**EXERCISE:** Copy everything in the data below from the line containing "Focus the Request body text area" down to the line containing "point(449,839)", with both of those lines included and every line reproduced without changes.

**INPUT DATA:**
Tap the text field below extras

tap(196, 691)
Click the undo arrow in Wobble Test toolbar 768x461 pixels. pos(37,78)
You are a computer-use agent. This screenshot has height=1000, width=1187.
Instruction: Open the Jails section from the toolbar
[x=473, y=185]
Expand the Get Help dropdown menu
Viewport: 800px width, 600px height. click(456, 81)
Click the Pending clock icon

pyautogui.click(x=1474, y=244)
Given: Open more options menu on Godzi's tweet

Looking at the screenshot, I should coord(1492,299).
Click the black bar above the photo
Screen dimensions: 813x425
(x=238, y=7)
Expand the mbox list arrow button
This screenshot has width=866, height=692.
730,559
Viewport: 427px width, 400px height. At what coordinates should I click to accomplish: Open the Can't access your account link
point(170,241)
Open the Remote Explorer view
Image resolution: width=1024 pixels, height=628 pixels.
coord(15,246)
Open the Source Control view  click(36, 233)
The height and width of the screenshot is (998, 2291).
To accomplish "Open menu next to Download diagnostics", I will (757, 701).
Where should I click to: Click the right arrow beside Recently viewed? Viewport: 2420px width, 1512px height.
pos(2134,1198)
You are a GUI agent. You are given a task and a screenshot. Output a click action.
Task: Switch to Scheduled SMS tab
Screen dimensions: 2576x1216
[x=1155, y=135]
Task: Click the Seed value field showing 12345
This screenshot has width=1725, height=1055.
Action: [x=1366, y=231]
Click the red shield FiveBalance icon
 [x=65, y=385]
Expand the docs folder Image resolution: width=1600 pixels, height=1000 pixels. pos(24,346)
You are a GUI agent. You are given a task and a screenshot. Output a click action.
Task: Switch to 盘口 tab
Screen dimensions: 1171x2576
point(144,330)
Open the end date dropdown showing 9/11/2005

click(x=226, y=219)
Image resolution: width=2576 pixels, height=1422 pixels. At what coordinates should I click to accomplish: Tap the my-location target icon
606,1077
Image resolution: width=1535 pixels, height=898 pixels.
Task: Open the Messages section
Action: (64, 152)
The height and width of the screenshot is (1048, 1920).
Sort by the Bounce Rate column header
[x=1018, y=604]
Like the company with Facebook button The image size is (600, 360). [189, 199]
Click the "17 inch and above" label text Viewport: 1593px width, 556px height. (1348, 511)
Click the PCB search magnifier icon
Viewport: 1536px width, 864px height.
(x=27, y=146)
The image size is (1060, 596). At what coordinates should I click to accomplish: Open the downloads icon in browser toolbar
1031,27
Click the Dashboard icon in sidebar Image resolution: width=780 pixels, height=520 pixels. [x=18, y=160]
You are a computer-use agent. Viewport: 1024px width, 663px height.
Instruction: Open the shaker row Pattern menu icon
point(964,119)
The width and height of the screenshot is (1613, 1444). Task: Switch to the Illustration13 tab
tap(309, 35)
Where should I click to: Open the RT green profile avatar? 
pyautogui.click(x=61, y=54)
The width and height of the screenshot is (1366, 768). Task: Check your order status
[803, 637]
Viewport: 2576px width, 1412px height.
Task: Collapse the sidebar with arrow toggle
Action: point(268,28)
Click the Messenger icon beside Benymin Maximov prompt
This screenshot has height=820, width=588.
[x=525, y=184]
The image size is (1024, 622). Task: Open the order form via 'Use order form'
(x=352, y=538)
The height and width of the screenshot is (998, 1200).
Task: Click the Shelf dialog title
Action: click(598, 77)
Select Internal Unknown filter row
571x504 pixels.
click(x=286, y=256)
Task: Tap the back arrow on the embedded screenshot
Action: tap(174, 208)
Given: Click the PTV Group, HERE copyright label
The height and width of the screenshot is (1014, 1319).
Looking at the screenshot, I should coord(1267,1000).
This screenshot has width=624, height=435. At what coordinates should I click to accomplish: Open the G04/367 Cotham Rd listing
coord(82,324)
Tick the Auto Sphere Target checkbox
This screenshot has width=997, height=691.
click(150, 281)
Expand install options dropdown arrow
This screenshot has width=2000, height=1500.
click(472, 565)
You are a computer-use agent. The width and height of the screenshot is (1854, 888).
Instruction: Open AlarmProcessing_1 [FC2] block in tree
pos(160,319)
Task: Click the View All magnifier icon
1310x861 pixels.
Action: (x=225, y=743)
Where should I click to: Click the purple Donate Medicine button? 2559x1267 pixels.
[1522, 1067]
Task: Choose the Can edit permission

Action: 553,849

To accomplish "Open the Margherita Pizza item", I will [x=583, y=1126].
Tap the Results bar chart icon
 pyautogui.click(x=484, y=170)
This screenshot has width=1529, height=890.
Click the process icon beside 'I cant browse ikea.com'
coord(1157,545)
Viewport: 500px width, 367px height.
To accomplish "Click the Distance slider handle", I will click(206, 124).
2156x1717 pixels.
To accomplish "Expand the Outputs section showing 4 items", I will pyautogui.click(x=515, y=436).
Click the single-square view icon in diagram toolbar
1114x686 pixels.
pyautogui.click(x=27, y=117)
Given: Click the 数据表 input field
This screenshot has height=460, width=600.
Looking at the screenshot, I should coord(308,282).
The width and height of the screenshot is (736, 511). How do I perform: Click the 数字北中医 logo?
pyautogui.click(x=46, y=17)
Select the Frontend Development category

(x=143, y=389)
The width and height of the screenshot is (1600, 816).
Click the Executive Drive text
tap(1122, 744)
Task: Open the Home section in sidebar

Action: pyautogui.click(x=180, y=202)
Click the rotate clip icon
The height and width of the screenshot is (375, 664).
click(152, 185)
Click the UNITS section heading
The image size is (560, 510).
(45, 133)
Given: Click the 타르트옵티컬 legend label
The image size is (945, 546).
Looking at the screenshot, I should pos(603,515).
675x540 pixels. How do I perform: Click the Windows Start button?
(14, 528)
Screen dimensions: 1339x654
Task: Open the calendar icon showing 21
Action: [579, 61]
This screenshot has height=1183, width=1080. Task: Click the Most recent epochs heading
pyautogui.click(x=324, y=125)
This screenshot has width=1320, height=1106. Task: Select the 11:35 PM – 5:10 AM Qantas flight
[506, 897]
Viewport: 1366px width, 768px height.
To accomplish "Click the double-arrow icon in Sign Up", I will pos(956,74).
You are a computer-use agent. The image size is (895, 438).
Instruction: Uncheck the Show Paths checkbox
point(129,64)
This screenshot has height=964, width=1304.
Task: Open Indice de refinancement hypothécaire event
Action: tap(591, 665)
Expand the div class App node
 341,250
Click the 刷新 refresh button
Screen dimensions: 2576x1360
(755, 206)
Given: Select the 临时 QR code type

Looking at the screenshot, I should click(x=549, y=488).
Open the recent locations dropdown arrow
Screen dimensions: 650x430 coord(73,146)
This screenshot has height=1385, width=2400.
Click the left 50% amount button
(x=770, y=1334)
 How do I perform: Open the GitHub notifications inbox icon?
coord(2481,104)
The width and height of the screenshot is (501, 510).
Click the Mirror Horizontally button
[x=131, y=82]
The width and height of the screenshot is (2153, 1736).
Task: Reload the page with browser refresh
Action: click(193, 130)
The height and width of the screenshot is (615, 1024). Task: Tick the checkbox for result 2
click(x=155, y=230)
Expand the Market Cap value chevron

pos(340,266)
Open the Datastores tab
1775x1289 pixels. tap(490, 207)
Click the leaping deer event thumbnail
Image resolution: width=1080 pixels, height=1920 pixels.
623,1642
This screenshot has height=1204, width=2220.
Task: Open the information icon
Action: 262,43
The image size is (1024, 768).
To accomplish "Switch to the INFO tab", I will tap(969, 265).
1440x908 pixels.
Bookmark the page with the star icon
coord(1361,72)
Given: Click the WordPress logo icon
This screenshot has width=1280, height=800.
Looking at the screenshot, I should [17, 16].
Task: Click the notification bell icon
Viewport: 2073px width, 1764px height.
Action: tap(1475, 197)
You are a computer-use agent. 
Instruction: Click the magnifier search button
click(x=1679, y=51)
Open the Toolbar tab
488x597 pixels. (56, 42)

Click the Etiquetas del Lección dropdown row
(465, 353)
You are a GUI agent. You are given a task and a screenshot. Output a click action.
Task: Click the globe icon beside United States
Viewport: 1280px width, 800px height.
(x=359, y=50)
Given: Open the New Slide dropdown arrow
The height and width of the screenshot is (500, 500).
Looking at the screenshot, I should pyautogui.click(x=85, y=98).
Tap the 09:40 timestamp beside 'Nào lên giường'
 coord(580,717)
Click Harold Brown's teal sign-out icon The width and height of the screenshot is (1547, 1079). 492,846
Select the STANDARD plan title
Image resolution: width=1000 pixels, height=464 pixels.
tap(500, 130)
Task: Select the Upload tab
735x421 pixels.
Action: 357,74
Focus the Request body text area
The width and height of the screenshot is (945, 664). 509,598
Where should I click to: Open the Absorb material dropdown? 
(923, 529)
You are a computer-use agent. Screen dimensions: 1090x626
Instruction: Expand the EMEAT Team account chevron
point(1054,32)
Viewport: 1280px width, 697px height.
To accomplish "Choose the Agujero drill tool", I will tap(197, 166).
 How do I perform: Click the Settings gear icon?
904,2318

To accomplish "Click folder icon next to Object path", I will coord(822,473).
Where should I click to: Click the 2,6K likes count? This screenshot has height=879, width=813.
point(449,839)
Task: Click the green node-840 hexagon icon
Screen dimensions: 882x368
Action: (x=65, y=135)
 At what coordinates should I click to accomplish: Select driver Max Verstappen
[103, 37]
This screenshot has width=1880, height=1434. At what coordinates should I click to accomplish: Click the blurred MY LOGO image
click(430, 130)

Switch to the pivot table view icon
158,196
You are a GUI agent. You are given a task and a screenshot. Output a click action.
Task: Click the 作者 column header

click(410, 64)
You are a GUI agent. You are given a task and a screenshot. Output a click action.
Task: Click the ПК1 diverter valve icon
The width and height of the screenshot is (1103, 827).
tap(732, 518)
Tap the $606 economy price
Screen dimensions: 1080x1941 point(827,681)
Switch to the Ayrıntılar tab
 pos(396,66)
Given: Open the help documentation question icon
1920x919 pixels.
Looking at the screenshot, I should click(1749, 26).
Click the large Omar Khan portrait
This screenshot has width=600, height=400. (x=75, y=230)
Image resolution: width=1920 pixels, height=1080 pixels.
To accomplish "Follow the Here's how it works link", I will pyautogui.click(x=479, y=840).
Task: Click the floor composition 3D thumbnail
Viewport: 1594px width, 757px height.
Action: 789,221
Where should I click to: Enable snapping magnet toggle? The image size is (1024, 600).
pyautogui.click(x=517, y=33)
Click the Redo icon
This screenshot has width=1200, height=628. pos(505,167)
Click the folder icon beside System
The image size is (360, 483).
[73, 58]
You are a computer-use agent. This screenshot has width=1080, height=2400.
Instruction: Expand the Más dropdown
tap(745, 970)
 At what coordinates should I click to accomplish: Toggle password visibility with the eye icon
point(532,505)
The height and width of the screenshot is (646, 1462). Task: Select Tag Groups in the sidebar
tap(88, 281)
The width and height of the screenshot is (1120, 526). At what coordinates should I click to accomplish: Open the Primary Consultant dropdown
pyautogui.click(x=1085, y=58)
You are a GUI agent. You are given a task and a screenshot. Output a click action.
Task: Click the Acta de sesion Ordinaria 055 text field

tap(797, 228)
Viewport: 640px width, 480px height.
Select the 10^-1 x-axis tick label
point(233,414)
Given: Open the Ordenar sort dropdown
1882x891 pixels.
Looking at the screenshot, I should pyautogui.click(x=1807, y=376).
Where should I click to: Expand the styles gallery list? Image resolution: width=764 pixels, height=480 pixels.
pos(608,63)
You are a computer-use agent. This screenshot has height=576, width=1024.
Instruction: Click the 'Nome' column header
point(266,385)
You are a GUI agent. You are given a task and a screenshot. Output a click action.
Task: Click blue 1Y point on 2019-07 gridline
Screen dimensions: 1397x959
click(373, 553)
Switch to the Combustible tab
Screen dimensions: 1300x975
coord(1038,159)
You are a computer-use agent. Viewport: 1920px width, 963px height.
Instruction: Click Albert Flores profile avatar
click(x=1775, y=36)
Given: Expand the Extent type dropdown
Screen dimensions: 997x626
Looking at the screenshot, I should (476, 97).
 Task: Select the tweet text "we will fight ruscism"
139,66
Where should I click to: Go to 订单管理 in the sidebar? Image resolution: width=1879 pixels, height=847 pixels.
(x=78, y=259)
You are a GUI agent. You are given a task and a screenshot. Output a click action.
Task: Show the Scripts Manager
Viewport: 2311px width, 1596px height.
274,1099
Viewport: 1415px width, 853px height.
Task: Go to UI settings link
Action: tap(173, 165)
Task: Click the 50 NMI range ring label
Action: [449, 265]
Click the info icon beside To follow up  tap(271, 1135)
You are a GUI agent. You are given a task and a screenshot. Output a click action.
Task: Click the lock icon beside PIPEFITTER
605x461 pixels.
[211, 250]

**RESULT BELOW:**
Focus the Request body text area
The width and height of the screenshot is (945, 664). 509,598
Where should I click to: Open the Absorb material dropdown? 
(923, 529)
You are a computer-use agent. Screen dimensions: 1090x626
Instruction: Expand the EMEAT Team account chevron
point(1054,32)
Viewport: 1280px width, 697px height.
To accomplish "Choose the Agujero drill tool", I will tap(197, 166).
 How do I perform: Click the Settings gear icon?
904,2318

To accomplish "Click folder icon next to Object path", I will coord(822,473).
Where should I click to: Click the 2,6K likes count? This screenshot has height=879, width=813.
point(449,839)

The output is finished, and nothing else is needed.